• [EXERCISE INSTRUCTIONS] The response must contain every line below in which "Select" appears.

--- TASK MATERIAL Enclosed Below ---

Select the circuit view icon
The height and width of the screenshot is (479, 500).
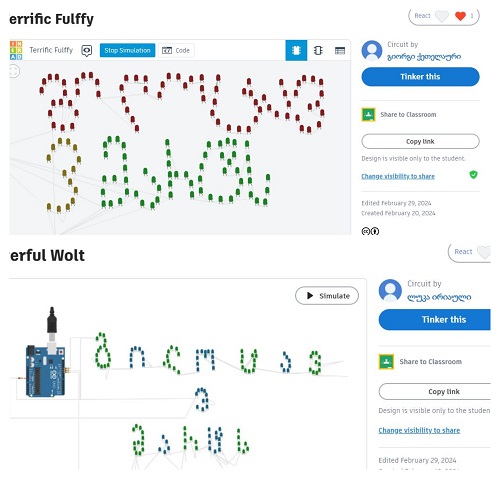[296, 50]
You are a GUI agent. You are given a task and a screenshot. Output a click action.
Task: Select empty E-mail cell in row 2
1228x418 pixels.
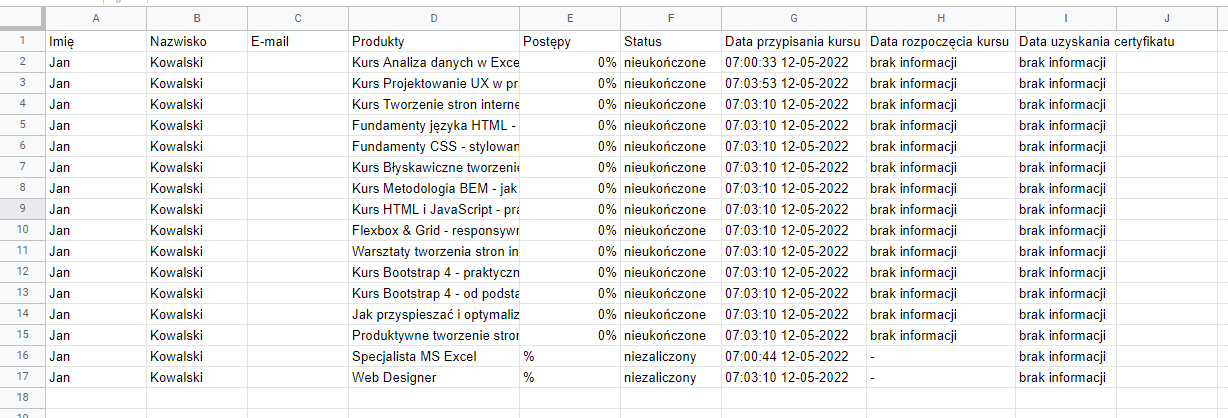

--- End of Enclosed TASK MATERIAL ---

• [SOLUTION FOR THIS TASK]
Select the circuit view icon
Task: Select empty E-mail cell in row 2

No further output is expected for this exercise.